## What you will do
In full and without alteration, print the entries.

-- Opening Marker --

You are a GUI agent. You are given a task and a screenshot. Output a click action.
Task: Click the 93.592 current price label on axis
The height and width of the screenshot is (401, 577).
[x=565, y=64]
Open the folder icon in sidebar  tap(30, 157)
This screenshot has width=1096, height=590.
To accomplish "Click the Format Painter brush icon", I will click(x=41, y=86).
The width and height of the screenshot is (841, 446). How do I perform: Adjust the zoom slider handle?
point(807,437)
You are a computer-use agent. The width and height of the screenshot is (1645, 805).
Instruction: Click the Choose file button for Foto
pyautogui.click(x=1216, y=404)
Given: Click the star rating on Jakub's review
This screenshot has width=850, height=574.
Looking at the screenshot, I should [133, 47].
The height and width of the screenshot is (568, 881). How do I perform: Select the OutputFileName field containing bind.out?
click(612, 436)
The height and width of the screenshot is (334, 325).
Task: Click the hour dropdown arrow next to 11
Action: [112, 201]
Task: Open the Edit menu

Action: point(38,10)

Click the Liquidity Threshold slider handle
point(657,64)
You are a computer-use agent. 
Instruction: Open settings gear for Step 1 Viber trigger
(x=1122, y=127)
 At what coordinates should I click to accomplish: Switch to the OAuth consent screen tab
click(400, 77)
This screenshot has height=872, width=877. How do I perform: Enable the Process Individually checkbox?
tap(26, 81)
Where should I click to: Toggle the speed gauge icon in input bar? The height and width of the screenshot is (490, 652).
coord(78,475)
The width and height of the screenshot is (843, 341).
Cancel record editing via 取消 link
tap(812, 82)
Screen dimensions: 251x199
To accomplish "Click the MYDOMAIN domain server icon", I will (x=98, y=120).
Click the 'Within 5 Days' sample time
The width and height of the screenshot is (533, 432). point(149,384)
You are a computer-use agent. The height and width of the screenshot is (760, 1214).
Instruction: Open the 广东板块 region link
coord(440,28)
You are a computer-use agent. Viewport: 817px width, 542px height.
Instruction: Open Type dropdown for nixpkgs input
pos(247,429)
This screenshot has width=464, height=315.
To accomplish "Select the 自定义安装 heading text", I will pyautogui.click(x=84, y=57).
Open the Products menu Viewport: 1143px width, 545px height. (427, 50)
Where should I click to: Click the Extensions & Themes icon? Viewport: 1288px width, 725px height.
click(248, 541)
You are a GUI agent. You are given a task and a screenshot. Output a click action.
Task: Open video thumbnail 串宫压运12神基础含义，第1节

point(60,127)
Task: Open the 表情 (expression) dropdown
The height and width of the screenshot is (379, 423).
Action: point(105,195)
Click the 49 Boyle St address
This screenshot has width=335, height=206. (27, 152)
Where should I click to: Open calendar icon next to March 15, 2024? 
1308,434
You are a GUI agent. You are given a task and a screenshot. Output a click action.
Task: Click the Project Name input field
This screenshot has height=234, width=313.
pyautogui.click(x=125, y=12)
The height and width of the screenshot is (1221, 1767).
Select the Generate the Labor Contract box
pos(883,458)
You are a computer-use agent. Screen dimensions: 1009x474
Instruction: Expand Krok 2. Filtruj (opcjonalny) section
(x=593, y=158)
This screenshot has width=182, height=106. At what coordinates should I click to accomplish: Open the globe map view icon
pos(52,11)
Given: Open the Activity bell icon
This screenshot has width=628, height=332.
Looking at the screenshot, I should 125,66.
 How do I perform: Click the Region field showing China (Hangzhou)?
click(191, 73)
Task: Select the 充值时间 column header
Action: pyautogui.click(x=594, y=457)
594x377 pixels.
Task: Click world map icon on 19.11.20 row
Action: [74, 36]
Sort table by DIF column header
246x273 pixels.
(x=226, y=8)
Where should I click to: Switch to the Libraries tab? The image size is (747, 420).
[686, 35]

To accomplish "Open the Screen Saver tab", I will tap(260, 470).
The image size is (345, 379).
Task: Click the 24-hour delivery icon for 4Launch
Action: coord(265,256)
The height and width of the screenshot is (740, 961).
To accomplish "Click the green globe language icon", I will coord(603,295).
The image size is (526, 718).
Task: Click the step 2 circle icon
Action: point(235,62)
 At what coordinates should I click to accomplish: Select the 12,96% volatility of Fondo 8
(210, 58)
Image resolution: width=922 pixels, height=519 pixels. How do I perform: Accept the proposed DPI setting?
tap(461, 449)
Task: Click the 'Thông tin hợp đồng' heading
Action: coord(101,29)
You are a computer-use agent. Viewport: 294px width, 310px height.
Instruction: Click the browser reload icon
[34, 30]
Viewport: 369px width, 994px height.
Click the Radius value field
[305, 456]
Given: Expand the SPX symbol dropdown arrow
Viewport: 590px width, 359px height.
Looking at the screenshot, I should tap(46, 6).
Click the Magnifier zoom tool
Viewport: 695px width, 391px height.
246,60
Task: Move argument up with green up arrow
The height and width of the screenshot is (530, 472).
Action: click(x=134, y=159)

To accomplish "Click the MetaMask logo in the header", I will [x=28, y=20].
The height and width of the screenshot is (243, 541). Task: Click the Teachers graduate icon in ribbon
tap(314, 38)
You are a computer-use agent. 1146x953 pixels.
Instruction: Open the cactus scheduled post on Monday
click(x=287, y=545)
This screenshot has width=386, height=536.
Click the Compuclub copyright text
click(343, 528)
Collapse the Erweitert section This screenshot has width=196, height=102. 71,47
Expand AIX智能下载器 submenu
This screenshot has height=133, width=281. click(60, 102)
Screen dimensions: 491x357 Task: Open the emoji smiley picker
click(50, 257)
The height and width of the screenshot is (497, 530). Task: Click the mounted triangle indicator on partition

-- Closing Marker --

## Task answer
You are a GUI agent. You are given a task and a screenshot. Output a click action.
Task: Click the 93.592 current price label on axis
The height and width of the screenshot is (401, 577).
[x=565, y=64]
Open the folder icon in sidebar  tap(30, 157)
This screenshot has width=1096, height=590.
To accomplish "Click the Format Painter brush icon", I will click(x=41, y=86).
The width and height of the screenshot is (841, 446). How do I perform: Adjust the zoom slider handle?
point(807,437)
You are a computer-use agent. The width and height of the screenshot is (1645, 805).
Instruction: Click the Choose file button for Foto
pyautogui.click(x=1216, y=404)
Given: Click the star rating on Jakub's review
This screenshot has width=850, height=574.
Looking at the screenshot, I should [133, 47].
The height and width of the screenshot is (568, 881). How do I perform: Select the OutputFileName field containing bind.out?
click(612, 436)
The height and width of the screenshot is (334, 325).
Task: Click the hour dropdown arrow next to 11
Action: [112, 201]
Task: Open the Edit menu

Action: point(38,10)

Click the Liquidity Threshold slider handle
point(657,64)
You are a computer-use agent. 
Instruction: Open settings gear for Step 1 Viber trigger
(x=1122, y=127)
 At what coordinates should I click to accomplish: Switch to the OAuth consent screen tab
click(400, 77)
This screenshot has height=872, width=877. How do I perform: Enable the Process Individually checkbox?
tap(26, 81)
Where should I click to: Toggle the speed gauge icon in input bar? The height and width of the screenshot is (490, 652).
coord(78,475)
The width and height of the screenshot is (843, 341).
Cancel record editing via 取消 link
tap(812, 82)
Screen dimensions: 251x199
To accomplish "Click the MYDOMAIN domain server icon", I will (x=98, y=120).
Click the 'Within 5 Days' sample time
The width and height of the screenshot is (533, 432). point(149,384)
You are a computer-use agent. The height and width of the screenshot is (760, 1214).
Instruction: Open the 广东板块 region link
coord(440,28)
You are a computer-use agent. Viewport: 817px width, 542px height.
Instruction: Open Type dropdown for nixpkgs input
pos(247,429)
This screenshot has width=464, height=315.
To accomplish "Select the 自定义安装 heading text", I will pyautogui.click(x=84, y=57).
Open the Products menu Viewport: 1143px width, 545px height. (427, 50)
Where should I click to: Click the Extensions & Themes icon? Viewport: 1288px width, 725px height.
click(248, 541)
You are a GUI agent. You are given a task and a screenshot. Output a click action.
Task: Open video thumbnail 串宫压运12神基础含义，第1节

point(60,127)
Task: Open the 表情 (expression) dropdown
The height and width of the screenshot is (379, 423).
Action: point(105,195)
Click the 49 Boyle St address
This screenshot has width=335, height=206. (27, 152)
Where should I click to: Open calendar icon next to March 15, 2024? 
1308,434
You are a GUI agent. You are given a task and a screenshot. Output a click action.
Task: Click the Project Name input field
This screenshot has height=234, width=313.
pyautogui.click(x=125, y=12)
The height and width of the screenshot is (1221, 1767).
Select the Generate the Labor Contract box
pos(883,458)
You are a computer-use agent. Screen dimensions: 1009x474
Instruction: Expand Krok 2. Filtruj (opcjonalny) section
(x=593, y=158)
This screenshot has width=182, height=106. At what coordinates should I click to accomplish: Open the globe map view icon
pos(52,11)
Given: Open the Activity bell icon
This screenshot has width=628, height=332.
Looking at the screenshot, I should 125,66.
 How do I perform: Click the Region field showing China (Hangzhou)?
click(191, 73)
Task: Select the 充值时间 column header
Action: pyautogui.click(x=594, y=457)
594x377 pixels.
Task: Click world map icon on 19.11.20 row
Action: [74, 36]
Sort table by DIF column header
246x273 pixels.
(x=226, y=8)
Where should I click to: Switch to the Libraries tab? The image size is (747, 420).
[686, 35]

To accomplish "Open the Screen Saver tab", I will tap(260, 470).
The image size is (345, 379).
Task: Click the 24-hour delivery icon for 4Launch
Action: coord(265,256)
The height and width of the screenshot is (740, 961).
To accomplish "Click the green globe language icon", I will coord(603,295).
The image size is (526, 718).
Task: Click the step 2 circle icon
Action: point(235,62)
 At what coordinates should I click to accomplish: Select the 12,96% volatility of Fondo 8
(210, 58)
Image resolution: width=922 pixels, height=519 pixels. How do I perform: Accept the proposed DPI setting?
tap(461, 449)
Task: Click the 'Thông tin hợp đồng' heading
Action: coord(101,29)
You are a computer-use agent. Viewport: 294px width, 310px height.
Instruction: Click the browser reload icon
[34, 30]
Viewport: 369px width, 994px height.
Click the Radius value field
[305, 456]
Given: Expand the SPX symbol dropdown arrow
Viewport: 590px width, 359px height.
Looking at the screenshot, I should tap(46, 6).
Click the Magnifier zoom tool
Viewport: 695px width, 391px height.
246,60
Task: Move argument up with green up arrow
The height and width of the screenshot is (530, 472).
Action: click(x=134, y=159)

To accomplish "Click the MetaMask logo in the header", I will [x=28, y=20].
The height and width of the screenshot is (243, 541). Task: Click the Teachers graduate icon in ribbon
tap(314, 38)
You are a computer-use agent. 1146x953 pixels.
Instruction: Open the cactus scheduled post on Monday
click(x=287, y=545)
This screenshot has width=386, height=536.
Click the Compuclub copyright text
click(343, 528)
Collapse the Erweitert section This screenshot has width=196, height=102. 71,47
Expand AIX智能下载器 submenu
This screenshot has height=133, width=281. click(60, 102)
Screen dimensions: 491x357 Task: Open the emoji smiley picker
click(50, 257)
The height and width of the screenshot is (497, 530). Task: Click the mounted triangle indicator on partition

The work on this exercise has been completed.